[WHAT IS NEEDED]
Once you reach the line containing "Given: Click ₹30" in the entries below, write out that line and each one after it down to the line containing "Task: Click the Explore page heading", exactly and with nothing added.
━━━━━━━━
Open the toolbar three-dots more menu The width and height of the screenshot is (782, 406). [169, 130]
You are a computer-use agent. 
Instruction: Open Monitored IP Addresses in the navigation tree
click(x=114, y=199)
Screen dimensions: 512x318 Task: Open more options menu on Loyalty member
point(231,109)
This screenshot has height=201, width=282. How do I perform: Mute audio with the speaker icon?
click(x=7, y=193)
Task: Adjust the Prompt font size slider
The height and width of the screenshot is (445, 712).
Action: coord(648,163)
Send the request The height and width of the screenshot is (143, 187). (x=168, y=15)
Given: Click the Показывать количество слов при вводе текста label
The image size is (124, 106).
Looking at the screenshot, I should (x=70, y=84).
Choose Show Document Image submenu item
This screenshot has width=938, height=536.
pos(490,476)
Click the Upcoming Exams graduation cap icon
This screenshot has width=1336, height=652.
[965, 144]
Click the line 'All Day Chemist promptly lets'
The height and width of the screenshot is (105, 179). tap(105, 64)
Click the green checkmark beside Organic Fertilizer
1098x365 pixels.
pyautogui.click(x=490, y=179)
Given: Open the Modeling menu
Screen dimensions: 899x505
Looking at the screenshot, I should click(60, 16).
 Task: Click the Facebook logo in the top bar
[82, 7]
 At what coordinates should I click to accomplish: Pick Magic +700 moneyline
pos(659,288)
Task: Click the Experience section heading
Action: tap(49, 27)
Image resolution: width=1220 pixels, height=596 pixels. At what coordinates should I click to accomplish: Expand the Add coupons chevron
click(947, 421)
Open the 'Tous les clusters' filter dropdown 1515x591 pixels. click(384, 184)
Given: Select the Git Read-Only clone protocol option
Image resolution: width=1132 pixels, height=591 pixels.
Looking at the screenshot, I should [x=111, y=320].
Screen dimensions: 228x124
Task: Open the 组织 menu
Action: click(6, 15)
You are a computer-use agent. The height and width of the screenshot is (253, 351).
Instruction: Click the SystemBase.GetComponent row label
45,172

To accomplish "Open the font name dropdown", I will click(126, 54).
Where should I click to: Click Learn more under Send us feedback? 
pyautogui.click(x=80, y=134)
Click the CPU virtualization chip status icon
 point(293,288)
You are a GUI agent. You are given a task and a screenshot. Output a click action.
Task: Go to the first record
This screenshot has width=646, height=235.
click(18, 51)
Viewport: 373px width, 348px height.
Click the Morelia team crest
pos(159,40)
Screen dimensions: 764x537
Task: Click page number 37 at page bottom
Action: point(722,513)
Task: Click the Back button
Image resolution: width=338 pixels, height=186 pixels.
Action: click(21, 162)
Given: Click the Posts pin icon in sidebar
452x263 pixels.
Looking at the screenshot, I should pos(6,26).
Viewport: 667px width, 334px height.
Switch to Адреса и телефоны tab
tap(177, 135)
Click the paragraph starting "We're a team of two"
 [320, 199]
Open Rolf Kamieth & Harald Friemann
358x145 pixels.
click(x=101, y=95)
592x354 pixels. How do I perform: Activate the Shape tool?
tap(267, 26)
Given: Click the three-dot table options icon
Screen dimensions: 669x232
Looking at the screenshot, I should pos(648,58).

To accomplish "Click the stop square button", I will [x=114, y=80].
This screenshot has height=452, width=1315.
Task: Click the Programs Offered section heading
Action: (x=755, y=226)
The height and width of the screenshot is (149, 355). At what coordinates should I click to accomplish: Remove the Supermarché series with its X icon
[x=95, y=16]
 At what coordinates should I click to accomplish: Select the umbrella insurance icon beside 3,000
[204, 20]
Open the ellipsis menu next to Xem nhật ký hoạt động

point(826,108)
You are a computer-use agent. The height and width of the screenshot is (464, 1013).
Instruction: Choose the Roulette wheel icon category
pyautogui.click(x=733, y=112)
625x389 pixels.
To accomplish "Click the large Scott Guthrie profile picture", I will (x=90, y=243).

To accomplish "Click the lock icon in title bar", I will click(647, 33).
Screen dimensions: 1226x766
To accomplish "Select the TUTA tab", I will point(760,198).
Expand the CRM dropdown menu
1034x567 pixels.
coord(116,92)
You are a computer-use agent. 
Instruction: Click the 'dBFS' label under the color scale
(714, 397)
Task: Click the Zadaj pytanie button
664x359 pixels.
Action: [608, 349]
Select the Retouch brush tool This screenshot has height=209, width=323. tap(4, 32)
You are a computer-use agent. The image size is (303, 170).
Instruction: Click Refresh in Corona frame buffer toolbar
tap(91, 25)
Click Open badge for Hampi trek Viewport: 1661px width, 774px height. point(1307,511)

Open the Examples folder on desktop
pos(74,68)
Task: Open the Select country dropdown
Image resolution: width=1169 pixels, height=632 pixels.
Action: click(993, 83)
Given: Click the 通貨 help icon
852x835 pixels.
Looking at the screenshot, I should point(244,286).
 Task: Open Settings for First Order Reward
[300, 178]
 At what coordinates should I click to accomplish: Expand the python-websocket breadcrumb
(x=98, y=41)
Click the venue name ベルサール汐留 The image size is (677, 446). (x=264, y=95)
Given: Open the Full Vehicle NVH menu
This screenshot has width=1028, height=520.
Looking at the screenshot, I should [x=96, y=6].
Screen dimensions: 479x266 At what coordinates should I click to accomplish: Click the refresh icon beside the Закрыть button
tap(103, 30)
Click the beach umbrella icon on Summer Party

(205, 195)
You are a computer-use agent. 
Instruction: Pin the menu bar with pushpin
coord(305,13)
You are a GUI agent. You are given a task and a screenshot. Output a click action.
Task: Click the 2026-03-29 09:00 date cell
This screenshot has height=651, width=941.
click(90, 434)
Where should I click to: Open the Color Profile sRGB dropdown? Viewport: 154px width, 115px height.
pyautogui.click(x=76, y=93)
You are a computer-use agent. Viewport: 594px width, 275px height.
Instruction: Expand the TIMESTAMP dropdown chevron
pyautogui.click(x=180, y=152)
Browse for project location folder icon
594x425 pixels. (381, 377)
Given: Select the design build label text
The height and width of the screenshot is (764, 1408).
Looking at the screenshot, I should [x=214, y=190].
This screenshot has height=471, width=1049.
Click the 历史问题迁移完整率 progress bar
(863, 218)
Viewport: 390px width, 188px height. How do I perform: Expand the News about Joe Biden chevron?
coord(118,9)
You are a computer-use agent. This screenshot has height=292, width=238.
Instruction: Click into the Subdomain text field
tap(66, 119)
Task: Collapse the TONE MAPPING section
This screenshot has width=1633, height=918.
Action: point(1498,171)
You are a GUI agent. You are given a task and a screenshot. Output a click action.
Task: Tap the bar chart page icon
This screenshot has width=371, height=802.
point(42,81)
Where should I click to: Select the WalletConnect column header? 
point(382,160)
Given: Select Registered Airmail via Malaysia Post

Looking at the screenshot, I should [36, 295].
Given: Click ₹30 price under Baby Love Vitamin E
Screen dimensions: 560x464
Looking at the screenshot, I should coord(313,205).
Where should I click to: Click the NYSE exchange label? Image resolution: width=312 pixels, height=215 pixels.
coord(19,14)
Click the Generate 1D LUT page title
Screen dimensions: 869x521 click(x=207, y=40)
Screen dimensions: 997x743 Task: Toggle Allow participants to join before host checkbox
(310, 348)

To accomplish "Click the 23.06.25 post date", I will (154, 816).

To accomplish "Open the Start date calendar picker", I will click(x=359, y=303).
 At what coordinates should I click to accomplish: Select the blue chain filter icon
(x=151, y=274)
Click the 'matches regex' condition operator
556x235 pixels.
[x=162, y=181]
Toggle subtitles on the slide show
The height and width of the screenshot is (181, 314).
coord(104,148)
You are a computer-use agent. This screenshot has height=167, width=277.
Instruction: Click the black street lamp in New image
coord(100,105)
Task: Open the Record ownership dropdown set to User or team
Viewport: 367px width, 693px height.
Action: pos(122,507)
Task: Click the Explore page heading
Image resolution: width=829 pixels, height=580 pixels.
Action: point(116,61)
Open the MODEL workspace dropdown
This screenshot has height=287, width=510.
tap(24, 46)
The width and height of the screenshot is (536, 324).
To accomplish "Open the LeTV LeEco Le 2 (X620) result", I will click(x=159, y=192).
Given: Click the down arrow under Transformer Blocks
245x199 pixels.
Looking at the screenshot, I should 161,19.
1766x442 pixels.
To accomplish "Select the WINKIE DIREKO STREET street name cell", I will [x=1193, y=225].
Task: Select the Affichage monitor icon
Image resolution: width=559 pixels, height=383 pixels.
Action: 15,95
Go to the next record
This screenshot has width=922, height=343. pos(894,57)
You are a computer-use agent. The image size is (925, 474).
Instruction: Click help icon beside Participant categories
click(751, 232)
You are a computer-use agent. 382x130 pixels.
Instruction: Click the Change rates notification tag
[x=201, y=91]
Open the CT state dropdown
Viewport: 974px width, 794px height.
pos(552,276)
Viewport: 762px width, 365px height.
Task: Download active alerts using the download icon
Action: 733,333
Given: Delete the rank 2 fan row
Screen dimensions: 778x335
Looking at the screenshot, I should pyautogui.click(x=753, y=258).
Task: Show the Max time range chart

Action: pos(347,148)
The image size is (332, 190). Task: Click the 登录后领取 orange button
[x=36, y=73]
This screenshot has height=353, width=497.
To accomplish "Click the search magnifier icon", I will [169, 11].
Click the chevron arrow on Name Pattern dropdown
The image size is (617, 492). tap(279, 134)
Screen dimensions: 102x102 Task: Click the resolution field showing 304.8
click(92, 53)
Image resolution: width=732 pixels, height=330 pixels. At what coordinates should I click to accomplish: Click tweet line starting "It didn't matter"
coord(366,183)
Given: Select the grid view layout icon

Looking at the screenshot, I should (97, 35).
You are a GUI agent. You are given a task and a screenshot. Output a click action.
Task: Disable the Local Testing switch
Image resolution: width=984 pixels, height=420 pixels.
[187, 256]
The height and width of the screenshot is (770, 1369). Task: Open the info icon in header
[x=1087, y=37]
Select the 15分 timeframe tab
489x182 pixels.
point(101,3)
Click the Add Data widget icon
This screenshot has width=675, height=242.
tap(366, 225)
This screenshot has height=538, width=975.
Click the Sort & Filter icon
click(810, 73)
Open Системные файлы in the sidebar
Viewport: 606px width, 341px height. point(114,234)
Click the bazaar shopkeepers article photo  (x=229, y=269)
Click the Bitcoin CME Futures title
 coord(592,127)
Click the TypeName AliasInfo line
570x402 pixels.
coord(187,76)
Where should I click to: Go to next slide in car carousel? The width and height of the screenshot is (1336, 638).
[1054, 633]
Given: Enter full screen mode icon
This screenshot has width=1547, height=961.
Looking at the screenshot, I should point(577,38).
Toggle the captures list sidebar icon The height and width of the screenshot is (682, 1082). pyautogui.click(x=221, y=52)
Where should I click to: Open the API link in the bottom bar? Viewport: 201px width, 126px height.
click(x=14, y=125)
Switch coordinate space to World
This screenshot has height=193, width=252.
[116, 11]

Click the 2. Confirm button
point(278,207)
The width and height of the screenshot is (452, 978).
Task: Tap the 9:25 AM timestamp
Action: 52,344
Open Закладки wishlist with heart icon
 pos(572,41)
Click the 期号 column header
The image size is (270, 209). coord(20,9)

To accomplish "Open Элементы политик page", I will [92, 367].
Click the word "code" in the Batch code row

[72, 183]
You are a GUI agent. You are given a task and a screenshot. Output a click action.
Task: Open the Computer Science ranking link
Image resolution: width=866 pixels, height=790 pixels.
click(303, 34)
━━━━━━━━
[EXPECTED ANSWER]
Given: Click ₹30 price under Baby Love Vitamin E
Screen dimensions: 560x464
Looking at the screenshot, I should coord(313,205).
Where should I click to: Click the NYSE exchange label? Image resolution: width=312 pixels, height=215 pixels.
coord(19,14)
Click the Generate 1D LUT page title
Screen dimensions: 869x521 click(x=207, y=40)
Screen dimensions: 997x743 Task: Toggle Allow participants to join before host checkbox
(310, 348)

To accomplish "Click the 23.06.25 post date", I will (154, 816).

To accomplish "Open the Start date calendar picker", I will click(x=359, y=303).
 At what coordinates should I click to accomplish: Select the blue chain filter icon
(x=151, y=274)
Click the 'matches regex' condition operator
556x235 pixels.
[x=162, y=181]
Toggle subtitles on the slide show
The height and width of the screenshot is (181, 314).
coord(104,148)
You are a computer-use agent. This screenshot has height=167, width=277.
Instruction: Click the black street lamp in New image
coord(100,105)
Task: Open the Record ownership dropdown set to User or team
Viewport: 367px width, 693px height.
Action: pos(122,507)
Task: Click the Explore page heading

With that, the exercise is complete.